IPv4 (Internet Protocol version 4):
- Uses 32 bits.
- Format: Four numbers (0-255) separated by dots (e.g., 172.16.254.1).
- Limit: Approximately 4 billion unique addresses (which we have run out of).
IPv6 (Internet Protocol version 6):
- Uses 128 bits.
- Format: Hexadecimal numbers separated by colons.
- Limit: $3.4 \times 10^{38}$ addresses (enough for every grain of sand on Earth to have an IP).

Routing

A Router is a computing device that passes information from one network to another.

Dynamic Routing: Routers do not have a fixed map. They decide the best path for a packet at that exact moment based on traffic, congestion, or broken lines.
Cost: In routing terms, "cost" isn't usually money; it refers to time, latency, or reliability.

Key Concept: Data sent over the internet does not follow a single, dedicated line (like an old telephone call). It passes through many different routers (hops) to reach its destination.

4.3 Data Transmission: Packets and Protocols

Packet Switching

When you send a file (like an email or image), it is not sent as one giant continuous stream.
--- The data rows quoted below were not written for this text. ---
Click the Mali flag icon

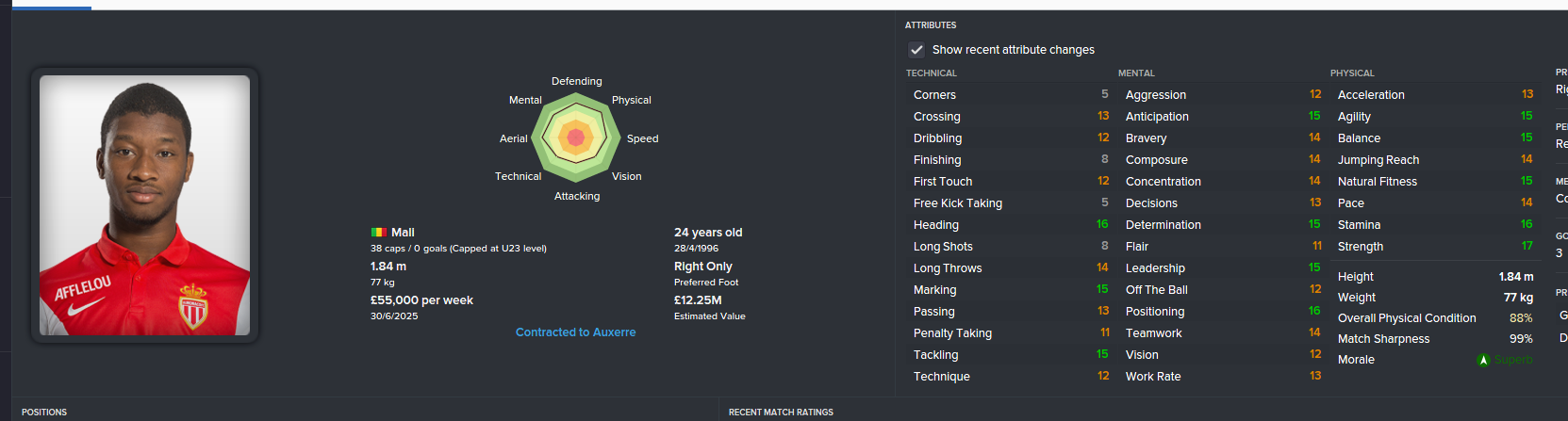click(378, 233)
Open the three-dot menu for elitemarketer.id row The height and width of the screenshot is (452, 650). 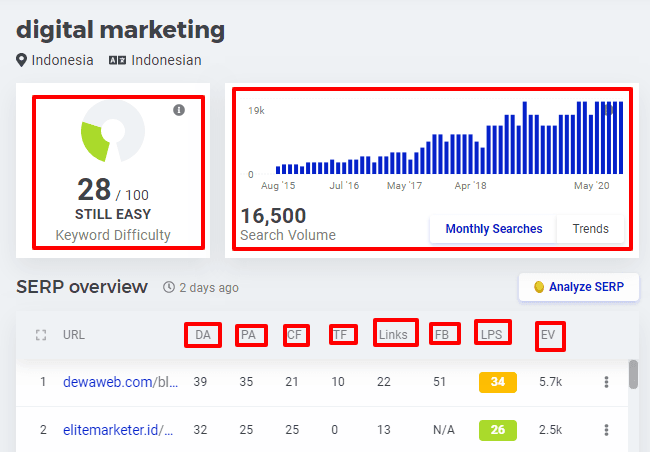[x=606, y=430]
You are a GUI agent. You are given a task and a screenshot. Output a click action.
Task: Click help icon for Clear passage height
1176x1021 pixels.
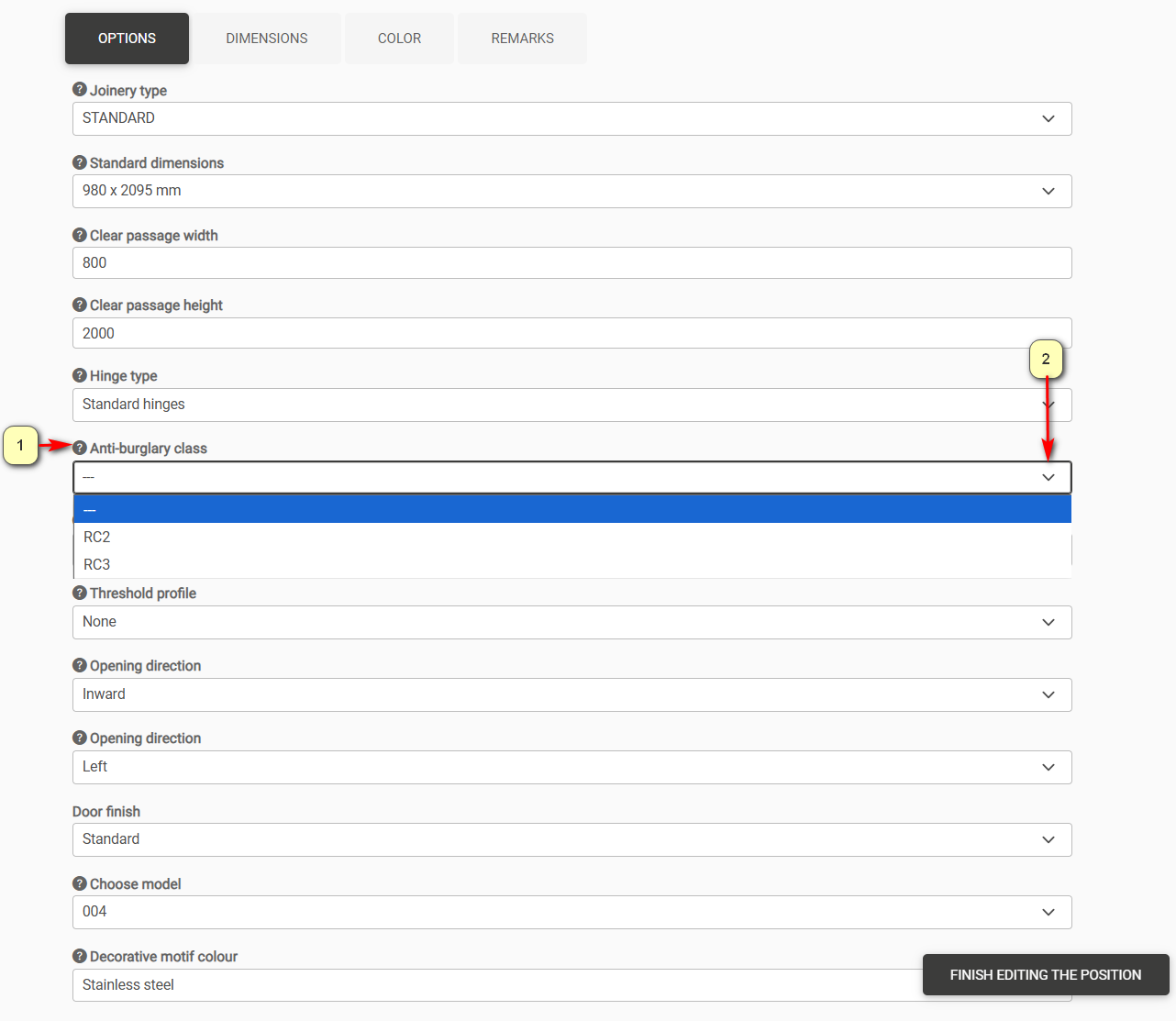pyautogui.click(x=80, y=305)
It is broken down into small chunks called Packets.

Metadata: Each packet contains the data (payload) plus metadata, including:

Source IP Address
Destination IP Address
Sequence Number (for reassembly)

The Journey:

File is chopped into packets.
Packets are sent individually.
Packets may take different routes to the destination.
Packets may arrive out of order.
The receiving computer reassembles them based on sequence numbers.

TCP vs. UDP

These are the two main protocols responsible for transporting packets (Transport Layer).

Feature	TCP (Transmission Control Protocol)	UDP (User Datagram Protocol)
Reliability	High. Guarantees delivery.	Low. No guarantee.
Mechanism	Sends a confirmation (ACK) for every receipt. Resends lost packets.	Fire and forget. No confirmation sent.
Speed	Slower (due to error-checking).	Faster.
Use Cases	Emails, Web Browsing, File Transfers, Banking.	Live Video Streaming, Online Gaming, VoIP.

Mnemonic: TCP = Totally Consistent Packets. UDP = Unreliable Data Passing.

4.4 The Domain Name System (DNS) & HTTP

DNS: The Phonebook of the Internet

Humans are bad at remembering IP numbers (142.250.190.46), but good at remembering names (google.com). The Domain Name System (DNS) translates human-readable domain names into IP addresses.

How it works:

User types www.example.com.
Computer asks a DNS Resolver: "What is the IP for example.com?"
If the resolver doesn't know, it asks the Root Server, then the TLD (Top Level Domain) server (like .com or .org).
The IP address is returned to your computer.
Your computer connects to that IP.

DNS Hierarchy & Scalability:
DNS is hierarchical. No distinct server knows every address. This allows the system to scale indefinitely as the internet grows.

HTTP and HTTPS

HTTP (HyperText Transfer Protocol): The protocol used for transmitting web pages over the Internet. It is a "call and response" protocol (Client sends GET request; Server sends response).
HTTPS (HTTP Secure): Uses SSL/TLS (Secure Sockets Layer / Transport Layer Security) to encrypt the communication. This ensures that even if a hacker intercepts the packets, they cannot read the data (like passwords or credit card numbers).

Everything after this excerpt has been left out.